**EXERCISE DESCRIPTION:** Print the listing below word for word, but drop any pictures it contains.

========================================

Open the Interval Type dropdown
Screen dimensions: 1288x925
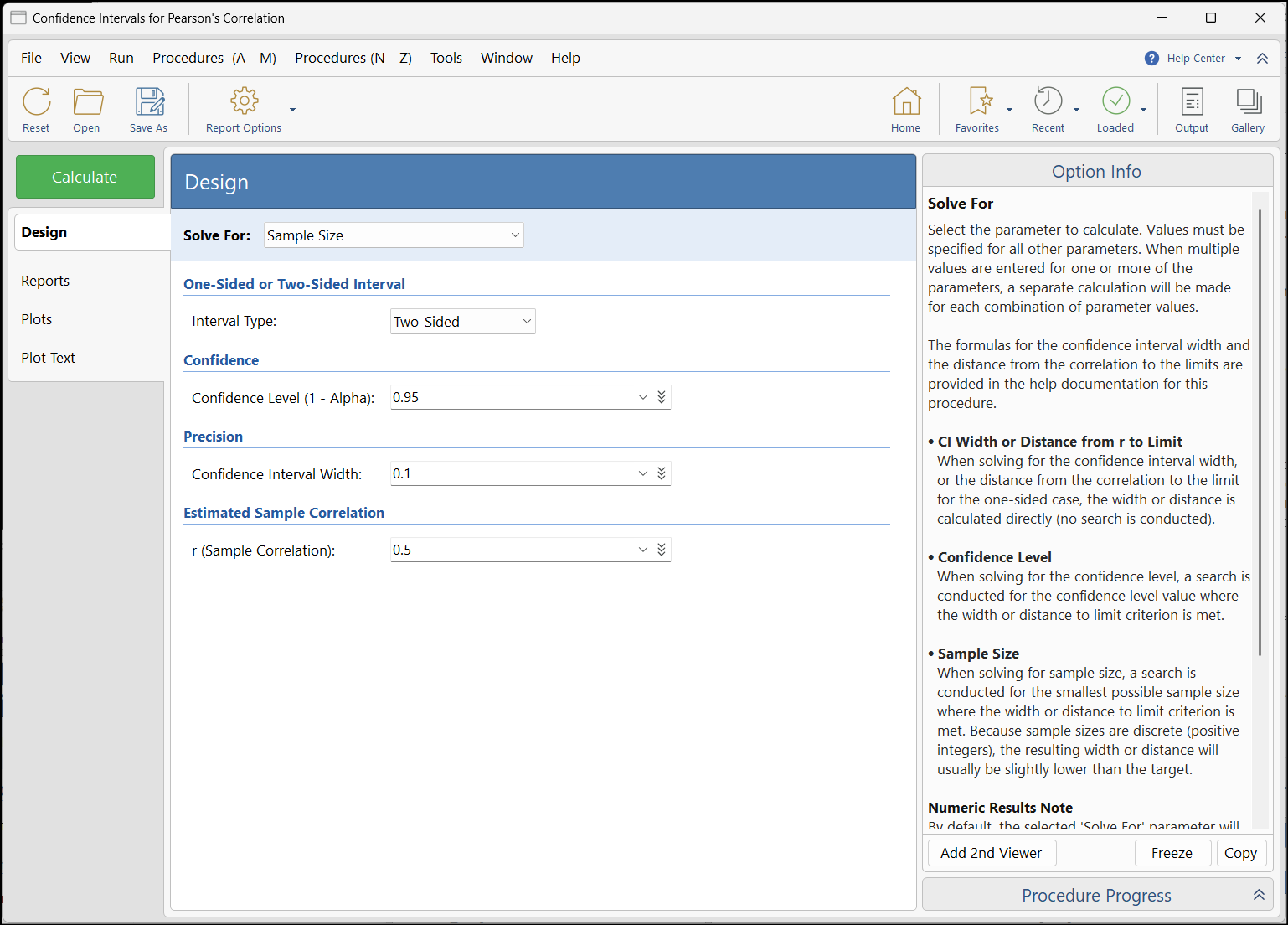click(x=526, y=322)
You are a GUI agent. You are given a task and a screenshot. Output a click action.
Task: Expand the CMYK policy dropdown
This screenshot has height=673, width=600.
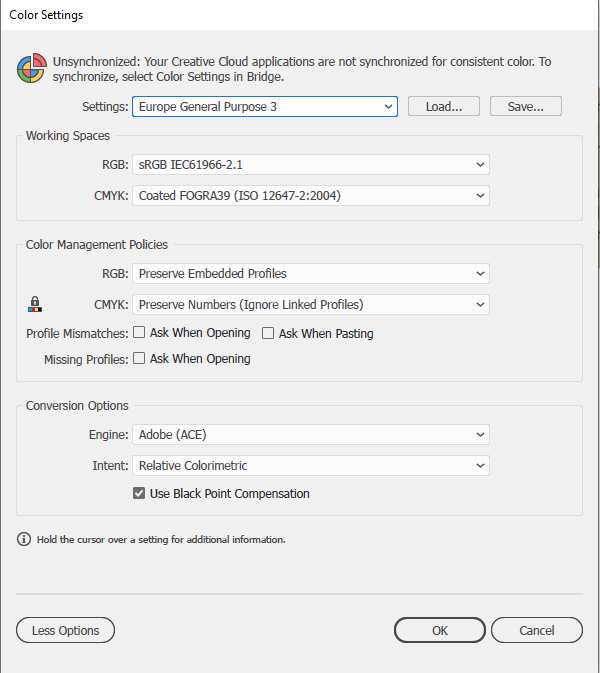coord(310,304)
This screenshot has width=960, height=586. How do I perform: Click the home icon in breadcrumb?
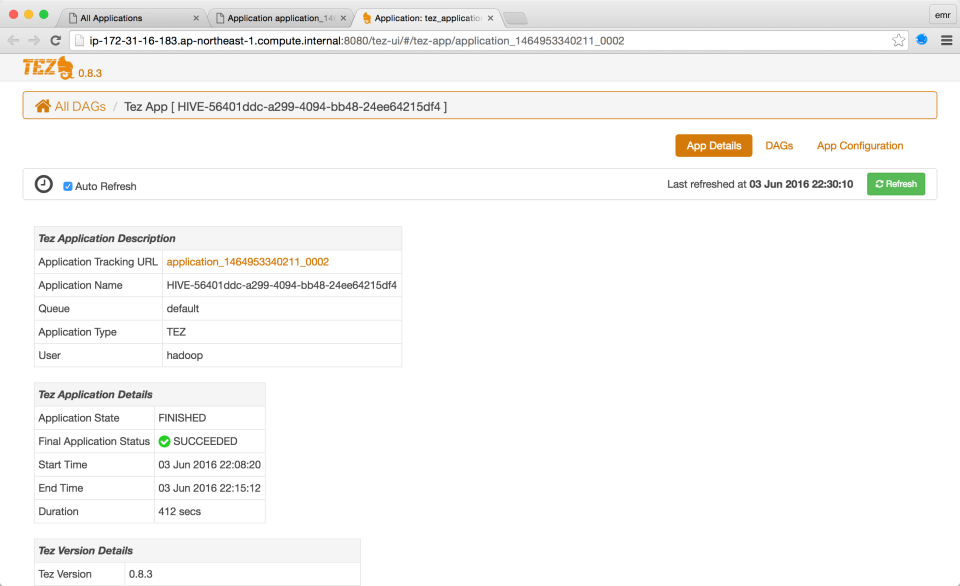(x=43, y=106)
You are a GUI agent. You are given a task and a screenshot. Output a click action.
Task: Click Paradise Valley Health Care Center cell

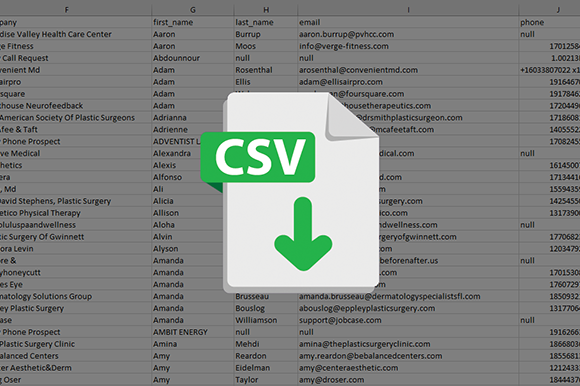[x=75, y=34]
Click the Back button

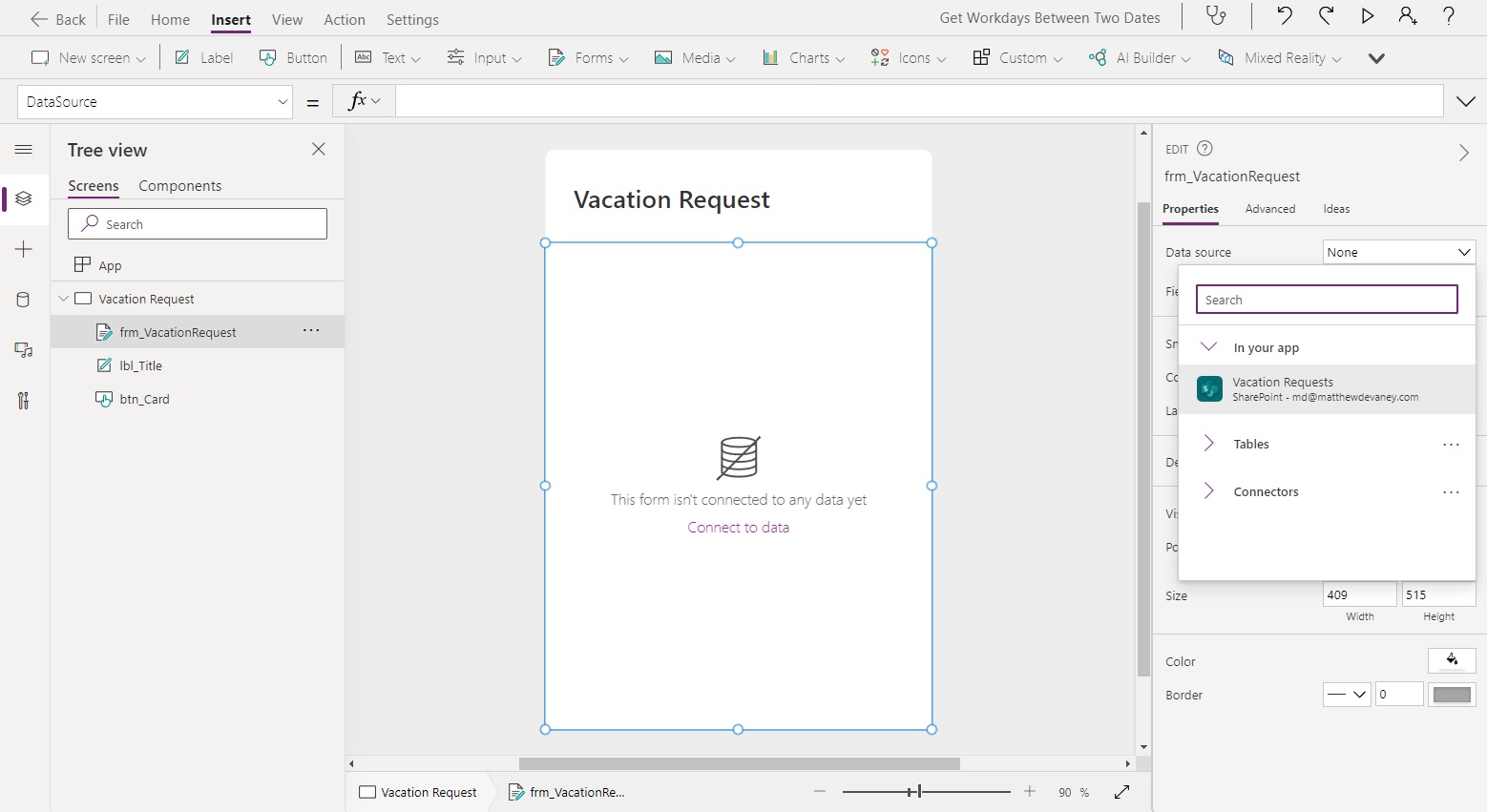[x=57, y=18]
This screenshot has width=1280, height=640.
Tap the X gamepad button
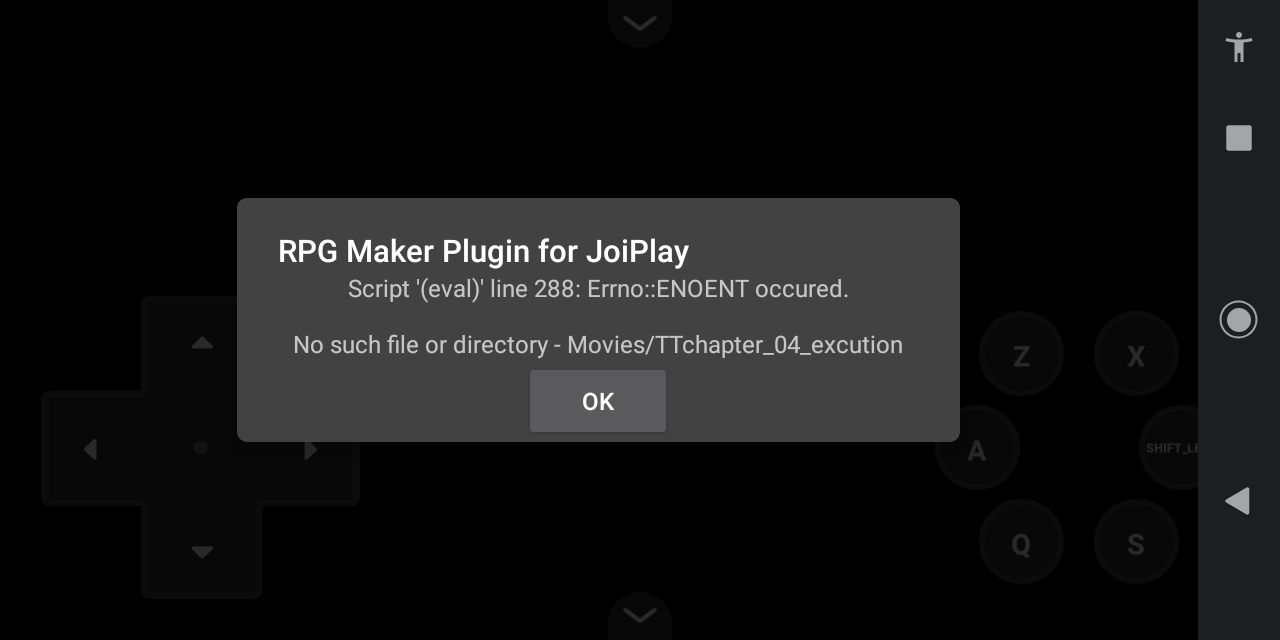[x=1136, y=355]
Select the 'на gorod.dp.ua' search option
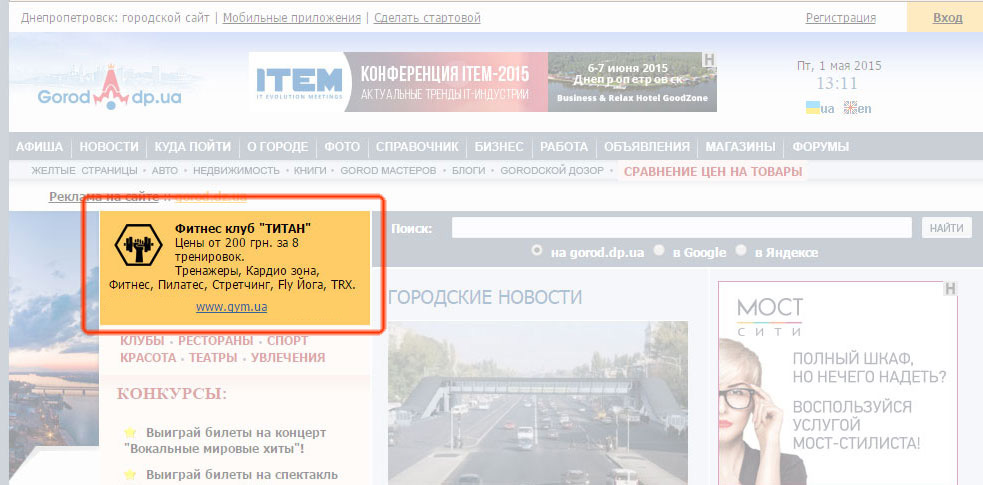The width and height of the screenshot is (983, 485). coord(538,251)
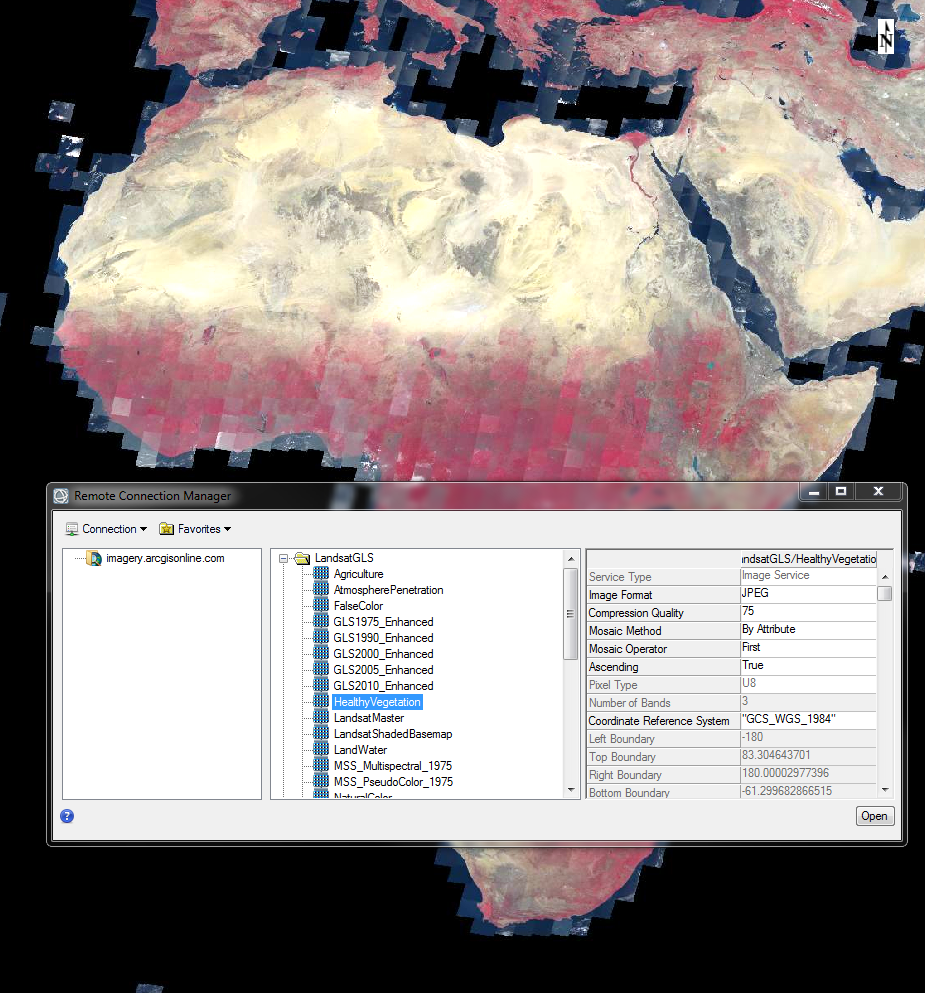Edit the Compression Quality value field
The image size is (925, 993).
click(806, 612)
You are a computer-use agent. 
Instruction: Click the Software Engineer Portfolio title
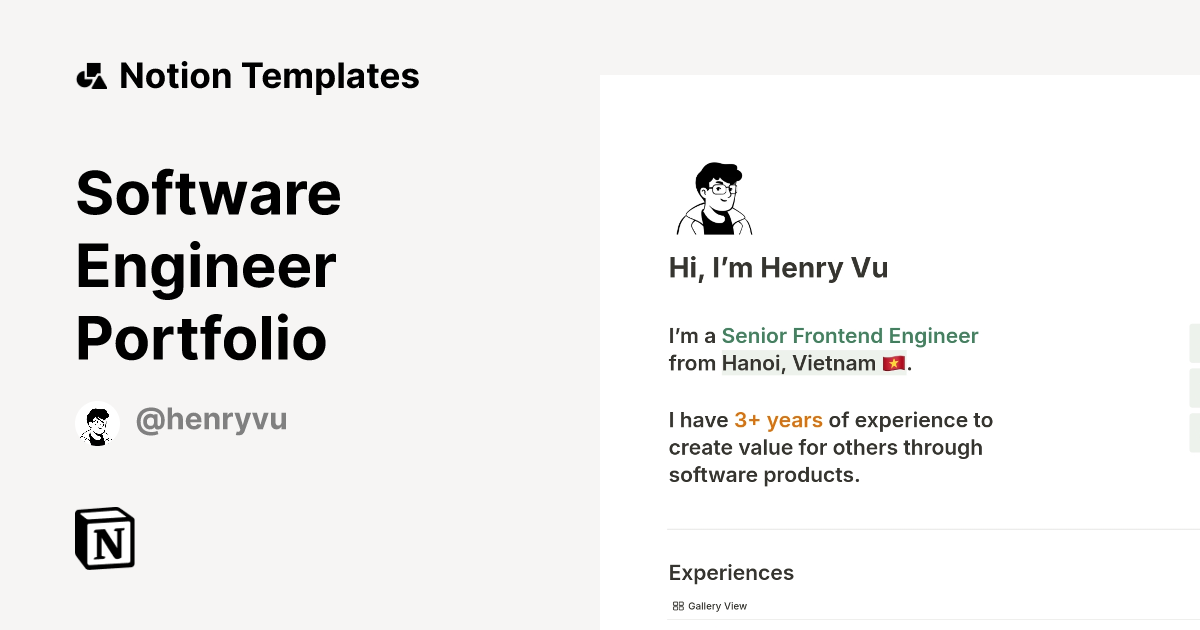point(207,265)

========================================

**ANSWER SECTION:**
Open the Interval Type dropdown
Screen dimensions: 1288x925
click(x=526, y=322)
You are a GUI agent. You are given a task and a screenshot. Output a click action.
Task: Expand the CMYK policy dropdown
This screenshot has height=673, width=600.
coord(310,304)
This screenshot has width=960, height=586. How do I perform: Click the home icon in breadcrumb?
(x=43, y=106)
You are a GUI agent. You are given a task and a screenshot. Output a click action.
Task: Click Paradise Valley Health Care Center cell

[x=75, y=34]
Click the Back button

[x=57, y=18]
This screenshot has width=1280, height=640.
Tap the X gamepad button
[x=1136, y=355]
Select the 'на gorod.dp.ua' search option
The width and height of the screenshot is (983, 485). coord(538,251)
Edit the Compression Quality value field
The image size is (925, 993).
click(806, 612)
You are a computer-use agent. 
Instruction: Click the Software Engineer Portfolio title
point(207,265)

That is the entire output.